Ya sabemos lo que ocurre en ese estertor final que nos deparan algunas finales de infarto. De nada sirve haberse parado bien en la cancha y haber llevado con agonía el peso del partido.

En la tanda de penales, donde se resuelve el ganador, la estrella del equipo falla, el arquero se encuentra el balón con el pie, los nervios traicionan. Es el azar, más que los argumentos deportivos, los que definen quién se lleva la victoria. 

En el fútbol no hemos encontrado una mejor manera de resolver esos empates persistentes, pero en política deberíamos pensar en medios menos azarosos para decidir nuestro futuro. Y los plebiscitos —lo vimos con el resultado del Brexit— los carga el Diablo.

O ni siquiera: el Diablo, al fin y al cabo, es bastante predecible; los carga la emoción del momento, la vehemencia de una campaña a favor o en contra, los miedos que se filtran en la contienda. ¿Sabía la gente lo que estaba votando en el Reino Unido? ¿Estaba al tanto de los mil detalles técnicos, políticos, económicos que entraban en juego una vez abandonaran la Unión Europea?
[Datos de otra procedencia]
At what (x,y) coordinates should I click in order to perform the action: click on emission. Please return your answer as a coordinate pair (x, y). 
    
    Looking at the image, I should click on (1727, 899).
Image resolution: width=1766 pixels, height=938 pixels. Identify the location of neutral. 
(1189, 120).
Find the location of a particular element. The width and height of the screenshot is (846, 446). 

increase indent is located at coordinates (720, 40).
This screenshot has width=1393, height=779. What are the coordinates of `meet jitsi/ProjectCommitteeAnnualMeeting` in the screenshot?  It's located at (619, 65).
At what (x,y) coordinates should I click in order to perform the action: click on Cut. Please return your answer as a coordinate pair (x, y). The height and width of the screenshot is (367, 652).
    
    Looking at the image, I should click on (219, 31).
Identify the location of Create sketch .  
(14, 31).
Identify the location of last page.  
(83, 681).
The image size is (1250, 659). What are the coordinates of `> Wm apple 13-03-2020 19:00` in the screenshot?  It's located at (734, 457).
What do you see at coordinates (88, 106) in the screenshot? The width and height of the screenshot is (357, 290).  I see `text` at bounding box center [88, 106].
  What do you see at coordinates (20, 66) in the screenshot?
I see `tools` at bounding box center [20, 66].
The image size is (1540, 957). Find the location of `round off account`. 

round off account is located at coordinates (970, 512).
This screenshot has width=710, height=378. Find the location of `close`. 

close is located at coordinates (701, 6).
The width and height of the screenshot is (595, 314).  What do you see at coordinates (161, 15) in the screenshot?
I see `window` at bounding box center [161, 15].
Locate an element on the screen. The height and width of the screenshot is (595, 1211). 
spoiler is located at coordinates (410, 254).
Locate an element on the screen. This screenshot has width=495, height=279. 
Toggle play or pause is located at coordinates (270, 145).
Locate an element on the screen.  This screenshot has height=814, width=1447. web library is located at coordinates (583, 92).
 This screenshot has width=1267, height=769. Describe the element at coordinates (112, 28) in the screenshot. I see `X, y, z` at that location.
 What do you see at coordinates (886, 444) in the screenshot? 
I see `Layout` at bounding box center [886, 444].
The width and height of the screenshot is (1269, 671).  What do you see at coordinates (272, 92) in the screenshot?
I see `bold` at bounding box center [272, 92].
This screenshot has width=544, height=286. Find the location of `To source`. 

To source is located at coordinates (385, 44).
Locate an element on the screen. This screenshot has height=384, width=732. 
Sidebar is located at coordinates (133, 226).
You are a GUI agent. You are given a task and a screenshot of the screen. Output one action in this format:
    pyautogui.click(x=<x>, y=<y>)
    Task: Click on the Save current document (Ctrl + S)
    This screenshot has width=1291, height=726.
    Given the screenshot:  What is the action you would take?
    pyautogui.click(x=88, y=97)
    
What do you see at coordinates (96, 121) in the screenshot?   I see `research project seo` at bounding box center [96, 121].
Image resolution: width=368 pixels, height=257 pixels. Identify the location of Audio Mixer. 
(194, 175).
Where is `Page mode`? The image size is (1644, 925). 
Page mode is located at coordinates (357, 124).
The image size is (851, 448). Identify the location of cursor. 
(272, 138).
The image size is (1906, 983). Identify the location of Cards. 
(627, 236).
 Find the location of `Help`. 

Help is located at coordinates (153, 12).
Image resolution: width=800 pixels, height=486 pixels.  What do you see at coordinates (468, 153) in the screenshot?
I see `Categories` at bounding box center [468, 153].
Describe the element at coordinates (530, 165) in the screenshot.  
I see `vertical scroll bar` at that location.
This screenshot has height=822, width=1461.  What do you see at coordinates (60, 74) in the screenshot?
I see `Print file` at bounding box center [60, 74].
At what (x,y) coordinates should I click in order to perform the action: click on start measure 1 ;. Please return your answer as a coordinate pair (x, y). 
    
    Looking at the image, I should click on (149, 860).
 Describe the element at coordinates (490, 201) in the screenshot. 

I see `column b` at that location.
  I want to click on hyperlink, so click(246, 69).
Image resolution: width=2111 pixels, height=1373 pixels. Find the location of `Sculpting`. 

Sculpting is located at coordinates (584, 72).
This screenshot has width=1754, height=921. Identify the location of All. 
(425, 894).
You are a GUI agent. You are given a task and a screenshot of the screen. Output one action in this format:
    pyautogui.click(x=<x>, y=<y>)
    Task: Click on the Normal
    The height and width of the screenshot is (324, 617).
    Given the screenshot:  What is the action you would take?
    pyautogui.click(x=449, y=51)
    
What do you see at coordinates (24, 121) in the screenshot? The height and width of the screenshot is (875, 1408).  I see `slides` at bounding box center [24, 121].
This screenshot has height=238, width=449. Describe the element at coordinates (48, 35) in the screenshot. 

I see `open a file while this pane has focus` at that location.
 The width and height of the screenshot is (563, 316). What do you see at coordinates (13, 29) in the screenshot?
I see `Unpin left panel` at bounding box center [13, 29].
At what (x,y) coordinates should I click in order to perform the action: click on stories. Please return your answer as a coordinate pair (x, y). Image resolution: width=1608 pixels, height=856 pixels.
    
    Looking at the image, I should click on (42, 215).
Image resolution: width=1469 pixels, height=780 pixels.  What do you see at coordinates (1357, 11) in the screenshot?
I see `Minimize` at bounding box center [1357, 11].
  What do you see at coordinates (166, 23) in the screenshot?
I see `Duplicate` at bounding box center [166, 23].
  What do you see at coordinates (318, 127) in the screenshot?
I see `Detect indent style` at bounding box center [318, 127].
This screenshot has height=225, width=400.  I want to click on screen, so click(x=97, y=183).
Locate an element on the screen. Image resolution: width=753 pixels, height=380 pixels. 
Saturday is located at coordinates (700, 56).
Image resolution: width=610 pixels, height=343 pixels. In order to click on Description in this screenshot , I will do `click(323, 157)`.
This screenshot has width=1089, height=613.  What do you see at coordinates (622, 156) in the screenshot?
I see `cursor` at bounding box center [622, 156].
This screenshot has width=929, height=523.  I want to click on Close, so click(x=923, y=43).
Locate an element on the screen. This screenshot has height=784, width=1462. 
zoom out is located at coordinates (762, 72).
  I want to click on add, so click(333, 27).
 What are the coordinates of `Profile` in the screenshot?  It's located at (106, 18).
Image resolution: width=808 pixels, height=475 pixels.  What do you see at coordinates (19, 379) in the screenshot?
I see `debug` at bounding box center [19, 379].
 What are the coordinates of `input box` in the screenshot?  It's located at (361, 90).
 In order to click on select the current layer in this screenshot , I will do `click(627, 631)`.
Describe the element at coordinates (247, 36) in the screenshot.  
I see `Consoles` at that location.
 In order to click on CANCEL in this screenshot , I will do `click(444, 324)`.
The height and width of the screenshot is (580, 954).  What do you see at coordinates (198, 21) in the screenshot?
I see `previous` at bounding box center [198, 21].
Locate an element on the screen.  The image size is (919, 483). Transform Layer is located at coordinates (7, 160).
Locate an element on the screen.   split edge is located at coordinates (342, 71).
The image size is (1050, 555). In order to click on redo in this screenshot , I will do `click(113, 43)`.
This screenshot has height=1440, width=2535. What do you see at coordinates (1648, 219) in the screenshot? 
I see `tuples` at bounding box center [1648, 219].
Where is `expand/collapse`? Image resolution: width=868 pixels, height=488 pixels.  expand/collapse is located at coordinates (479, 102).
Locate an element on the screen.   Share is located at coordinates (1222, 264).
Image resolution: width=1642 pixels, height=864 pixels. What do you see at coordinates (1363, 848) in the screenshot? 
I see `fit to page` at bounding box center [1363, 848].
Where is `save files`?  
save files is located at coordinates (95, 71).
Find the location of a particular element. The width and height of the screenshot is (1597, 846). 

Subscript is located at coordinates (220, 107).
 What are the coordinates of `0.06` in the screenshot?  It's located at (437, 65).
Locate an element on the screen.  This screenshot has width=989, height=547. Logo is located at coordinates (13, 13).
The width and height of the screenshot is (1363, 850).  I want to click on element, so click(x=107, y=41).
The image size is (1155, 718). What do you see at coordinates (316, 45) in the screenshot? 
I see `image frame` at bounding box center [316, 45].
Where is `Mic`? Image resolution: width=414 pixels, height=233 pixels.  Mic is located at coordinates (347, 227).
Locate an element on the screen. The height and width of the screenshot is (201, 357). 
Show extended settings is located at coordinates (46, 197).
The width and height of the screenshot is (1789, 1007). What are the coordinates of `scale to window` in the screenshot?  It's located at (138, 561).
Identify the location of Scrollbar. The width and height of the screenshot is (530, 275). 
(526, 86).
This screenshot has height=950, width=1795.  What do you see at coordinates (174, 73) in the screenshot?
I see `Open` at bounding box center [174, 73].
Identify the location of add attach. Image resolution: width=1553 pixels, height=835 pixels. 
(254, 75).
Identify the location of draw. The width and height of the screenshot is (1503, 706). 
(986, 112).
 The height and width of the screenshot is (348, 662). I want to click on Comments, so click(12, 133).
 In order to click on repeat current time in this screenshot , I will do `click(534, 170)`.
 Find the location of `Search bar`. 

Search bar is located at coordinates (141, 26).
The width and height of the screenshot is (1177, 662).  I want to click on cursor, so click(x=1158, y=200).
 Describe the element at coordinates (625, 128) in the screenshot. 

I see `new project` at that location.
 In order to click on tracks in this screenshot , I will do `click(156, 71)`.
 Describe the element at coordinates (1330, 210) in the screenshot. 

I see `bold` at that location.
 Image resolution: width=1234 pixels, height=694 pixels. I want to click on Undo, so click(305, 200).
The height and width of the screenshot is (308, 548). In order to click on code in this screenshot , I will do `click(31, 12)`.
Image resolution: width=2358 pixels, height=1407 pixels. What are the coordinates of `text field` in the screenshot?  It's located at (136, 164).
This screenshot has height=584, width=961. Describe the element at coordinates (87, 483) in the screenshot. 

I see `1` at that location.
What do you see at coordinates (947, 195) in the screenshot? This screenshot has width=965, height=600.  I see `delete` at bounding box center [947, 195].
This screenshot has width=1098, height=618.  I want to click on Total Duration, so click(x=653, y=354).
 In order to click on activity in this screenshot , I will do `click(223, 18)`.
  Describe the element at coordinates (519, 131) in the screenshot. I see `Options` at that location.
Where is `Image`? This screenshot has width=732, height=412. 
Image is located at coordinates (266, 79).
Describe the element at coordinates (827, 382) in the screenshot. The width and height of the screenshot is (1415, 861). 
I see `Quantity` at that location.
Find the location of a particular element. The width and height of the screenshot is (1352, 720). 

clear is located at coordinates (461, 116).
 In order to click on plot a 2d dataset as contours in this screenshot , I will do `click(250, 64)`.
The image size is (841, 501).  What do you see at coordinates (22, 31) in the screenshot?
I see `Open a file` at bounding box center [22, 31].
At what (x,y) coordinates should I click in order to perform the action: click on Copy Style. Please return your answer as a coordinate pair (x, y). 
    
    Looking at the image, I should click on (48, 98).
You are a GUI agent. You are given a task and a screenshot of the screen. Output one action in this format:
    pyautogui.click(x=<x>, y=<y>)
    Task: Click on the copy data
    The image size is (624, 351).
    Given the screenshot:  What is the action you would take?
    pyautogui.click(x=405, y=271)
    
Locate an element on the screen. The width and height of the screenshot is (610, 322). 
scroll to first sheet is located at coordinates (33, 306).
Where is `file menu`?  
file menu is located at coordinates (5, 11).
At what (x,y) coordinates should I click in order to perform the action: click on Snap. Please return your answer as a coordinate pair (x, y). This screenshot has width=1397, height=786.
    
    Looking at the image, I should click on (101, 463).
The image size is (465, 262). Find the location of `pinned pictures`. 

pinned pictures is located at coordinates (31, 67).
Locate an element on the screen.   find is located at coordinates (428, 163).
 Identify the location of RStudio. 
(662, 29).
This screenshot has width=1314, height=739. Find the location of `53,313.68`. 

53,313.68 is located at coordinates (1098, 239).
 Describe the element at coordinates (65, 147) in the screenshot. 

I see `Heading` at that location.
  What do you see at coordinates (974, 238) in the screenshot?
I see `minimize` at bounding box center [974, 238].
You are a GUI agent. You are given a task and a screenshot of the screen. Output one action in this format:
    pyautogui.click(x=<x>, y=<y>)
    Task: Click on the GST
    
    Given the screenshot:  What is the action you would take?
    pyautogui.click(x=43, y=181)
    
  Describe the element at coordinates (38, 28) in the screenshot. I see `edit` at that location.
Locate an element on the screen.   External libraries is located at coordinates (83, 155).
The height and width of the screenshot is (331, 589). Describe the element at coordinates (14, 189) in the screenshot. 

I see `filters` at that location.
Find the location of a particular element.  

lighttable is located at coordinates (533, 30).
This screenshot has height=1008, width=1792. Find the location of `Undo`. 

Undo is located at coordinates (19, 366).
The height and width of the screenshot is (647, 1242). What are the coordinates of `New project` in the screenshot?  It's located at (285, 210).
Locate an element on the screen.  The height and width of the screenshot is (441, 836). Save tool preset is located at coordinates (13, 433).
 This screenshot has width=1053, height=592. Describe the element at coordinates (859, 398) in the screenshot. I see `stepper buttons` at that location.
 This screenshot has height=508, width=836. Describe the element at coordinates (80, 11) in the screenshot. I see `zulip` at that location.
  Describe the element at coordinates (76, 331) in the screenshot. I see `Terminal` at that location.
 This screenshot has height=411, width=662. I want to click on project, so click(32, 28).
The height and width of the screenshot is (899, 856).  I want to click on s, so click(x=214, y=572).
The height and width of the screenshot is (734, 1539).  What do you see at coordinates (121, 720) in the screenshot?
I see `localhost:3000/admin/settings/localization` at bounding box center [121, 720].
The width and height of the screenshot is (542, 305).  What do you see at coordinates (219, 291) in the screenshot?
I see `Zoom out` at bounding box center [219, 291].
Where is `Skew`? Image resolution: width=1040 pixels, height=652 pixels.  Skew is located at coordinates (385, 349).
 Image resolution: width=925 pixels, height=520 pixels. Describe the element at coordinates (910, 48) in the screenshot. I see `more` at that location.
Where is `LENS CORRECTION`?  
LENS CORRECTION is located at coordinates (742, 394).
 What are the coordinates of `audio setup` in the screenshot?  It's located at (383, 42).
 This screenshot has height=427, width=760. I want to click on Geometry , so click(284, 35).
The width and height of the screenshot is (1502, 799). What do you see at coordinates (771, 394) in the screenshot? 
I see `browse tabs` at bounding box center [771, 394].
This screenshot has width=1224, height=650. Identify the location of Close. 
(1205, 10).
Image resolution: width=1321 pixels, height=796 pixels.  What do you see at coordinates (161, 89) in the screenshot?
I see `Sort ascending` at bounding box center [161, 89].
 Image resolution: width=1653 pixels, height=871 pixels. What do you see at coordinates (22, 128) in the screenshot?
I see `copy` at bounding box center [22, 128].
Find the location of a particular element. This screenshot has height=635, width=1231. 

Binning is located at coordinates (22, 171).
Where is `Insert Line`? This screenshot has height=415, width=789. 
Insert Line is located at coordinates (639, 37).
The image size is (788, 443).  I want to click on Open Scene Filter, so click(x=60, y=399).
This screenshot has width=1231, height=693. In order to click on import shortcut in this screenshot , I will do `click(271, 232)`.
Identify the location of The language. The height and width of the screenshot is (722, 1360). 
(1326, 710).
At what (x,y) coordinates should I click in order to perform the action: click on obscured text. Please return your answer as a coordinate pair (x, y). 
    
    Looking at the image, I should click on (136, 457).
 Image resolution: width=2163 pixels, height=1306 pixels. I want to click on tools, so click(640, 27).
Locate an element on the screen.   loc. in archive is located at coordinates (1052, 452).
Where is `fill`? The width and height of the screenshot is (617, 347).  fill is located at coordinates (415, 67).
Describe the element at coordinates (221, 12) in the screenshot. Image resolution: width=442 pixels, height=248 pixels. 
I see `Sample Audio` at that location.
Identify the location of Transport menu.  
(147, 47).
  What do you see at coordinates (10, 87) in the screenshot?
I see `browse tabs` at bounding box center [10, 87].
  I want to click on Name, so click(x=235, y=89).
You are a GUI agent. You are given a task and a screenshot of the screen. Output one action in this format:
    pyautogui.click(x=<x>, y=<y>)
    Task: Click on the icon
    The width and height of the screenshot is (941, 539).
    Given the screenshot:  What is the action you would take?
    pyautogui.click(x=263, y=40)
No pretendo responder esas preguntas. Me hago otra, más bien. Ante problemas tan complejos, en sociedades tan complejas, ¿pueden los líderes políticos dejar decisiones tan imprecisas en sus implicaciones al albur del voto de una población desigualmente informada, repartida —como en el caso de Colombia— en mundos tan lejanos como el campo y la ciudad, y proclives a lo que Borges tanto detestaba, el énfasis, por no decir la vehemencia y el fanatismo?

Someter los diálogos de paz con las Farc a un plebiscito tiene ventajas, desde luego, como involucrar a la sociedad civil en el proceso y darle poder vinculante con la legitimidad de los votos. Pero, por otro lado, dejar un proceso tan complejo en las calientes manos de una población que, por culpa del secretismo del Gobierno y del tremendismo de sus opositores, ha sido rondada por fantasmas y especulaciones, puede reducir un problema supremamente delicado a dos o tres eslóganes apocalípticos.

“Recuperar nuestro país”, decían los defensores del Brexit, incapaces de entender las reglas del mundo globalizado. “Entregar el país a las Farc”, dicen los opositores del proceso de paz, subestimando la fortaleza institucional del país y la memoria de la sociedad civil. De la misma manera en que no había nada que recuperar en Inglaterra, aquí no hay nada que entregar. Pero es lo de menos. El eslogan tiene un poder enorme para inocular esperanzas o alarmas que inclinan el resultado de un plebiscito. Preguntar a la gente parece democrático, pero no necesariamente ayuda a fortalecer las instituciones democráticas. Basta con pensar en el referéndum constituyente venezolano de 1999. Cuando lo que está en juego tiene consecuencias de largo alcance y moviliza pasiones inmediatas, nada garantiza que la gente vote con conocimiento de causa. Una minoría fanatizada puede imponer una corriente de opinión; las redes sociales pueden crear espejismos; el voto a los representantes del sí o del no, más que la pregunta misma, puede determinar el resultado.

Suelen gustarme esos finales futboleros de infarto, pero en el caso de la paz, dejar todo a los penaltis, así sea Messi quien cobre, me produce algo más que incertidumbre.